2.3. Data extraction
Study information on author, country, study population, sample size, response rate, follow up period (cohort designs only), study design, focus, assessment of spinal pain, assessment of social support, analysis, outcome in relation to social support, findings and strength of reported effect were extracted from the studies.
2.4. Analysis
In order to meaningfully apply the information on article quality to assist in the interpretation of the results (e.g. high quality studies having more weight than a low quality studies) the authors decided to use tertiles (three equal sized groups) to create quality score categories for the included studies: ‘high’, ‘medium’ and ‘low’ quality. A best evidence synthesis was carried out to assess the weight of evidence (Slavin, 1995) using levels of evidence criteria adapted from guidance on qualitative synthesis for randomised controlled trials (RCTs) (van Tulder et al., 2003), and subsequent development for non RCT designs (Licht-Strunk et al., 2007).

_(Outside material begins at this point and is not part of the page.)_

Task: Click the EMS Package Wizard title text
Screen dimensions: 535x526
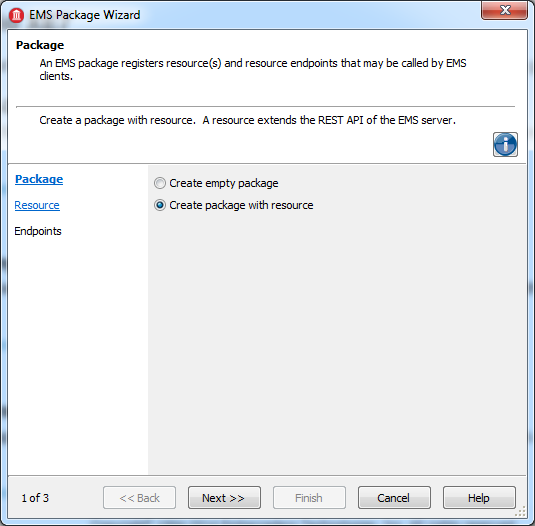Action: point(85,15)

Table 1 outlines the criteria for the assessment of evidence. To overcome the issue of heterogeneity, studies were combined on study design (occurrence, prognosis, cross-section) and type of social support (emotional, instrumental, informational, appraisal, network size, frequency of support and satisfaction).
Table 1.
Level of evidence | |
---|---|
Statistical significant associations | |
Strong | Consistent associations found in at least two high quality studies |
Moderate | Consistent associations found in one high quality study and at least one medium or two low quality studies |
Weak | Associations found in at least two medium or three low quality studies |
Inconclusive | Associations found in less than three medium/low quality studies |
Inconsistent | Inconsistent findings irrespective of study quality |
Associations without statistical significance | |
Inconclusive | No significant association found in at least two studies |
Insufficient | Only one study presenting no statistical association, irrespective of study quality |
3. Results
3.1. Literature search
The systematic search using the databases resulted in 365 publications (see Fig. 1 for a flow diagram of the review procedure). A further 48 articles were included via additional search strategies (hand search, expert consultation, citation search). Three hundred and fourty-four articles were excluded at the title and abstract screen search stage with a further 52 articles excluded using full text screening. The reasons for exclusion at the full text screening stage were studies solely focusing on employment support, studies on specific spinal pain populations (e.g. spondylolithesis, lumbar stenosis), or populations that focused on chronic pain patients outside of this study’s inclusion criteria (e.g. migraines, fibromyalgia, chronic widespread pain). This resulted in 17 suitable articles included within the review (Blozik et al., 2009, Feleus et al., 2007, Follick et al., 1985, Hurwitz et al., 2006, Isacsson et al., 1995, Khatun et al., 2004, Klapow et al., 1995, Koleck et al., 2006, Larsen and Leboeuf-Yde, 2006, Linton, 2005, Masters et al., 2007, Muramatsu et al., 1997, Power et al., 2001, Schneider et al., 2005, Skov et al., 1996, Takeyachi et al., 2003, Trief et al., 1995). One study (Muramatsu et al., 1997) reported both on prospective cohort results for occurrence and also on follow up results for prognosis and will therefore be used in both occurrence and prognosis sections of the analysis.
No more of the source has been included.